(Collected data entries)
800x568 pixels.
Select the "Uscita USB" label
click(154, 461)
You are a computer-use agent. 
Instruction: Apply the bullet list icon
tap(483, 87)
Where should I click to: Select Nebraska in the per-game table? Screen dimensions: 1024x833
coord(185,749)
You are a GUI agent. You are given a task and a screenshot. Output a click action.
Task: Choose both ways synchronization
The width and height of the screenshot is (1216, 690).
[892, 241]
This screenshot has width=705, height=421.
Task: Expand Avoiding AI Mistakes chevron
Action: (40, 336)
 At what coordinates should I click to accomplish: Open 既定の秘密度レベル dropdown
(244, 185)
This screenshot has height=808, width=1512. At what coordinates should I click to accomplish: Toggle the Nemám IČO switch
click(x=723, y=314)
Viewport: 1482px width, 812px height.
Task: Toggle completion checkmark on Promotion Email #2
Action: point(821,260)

- _WHAT IS BEING ASKED_: Please filter the entries for the word "agent" and copy the lines that have it.

- _WRITTEN SOLUTION_:
You are a computer-use agent. 
You are a GUI agent. You are given a task and a screenshot. Output a click action.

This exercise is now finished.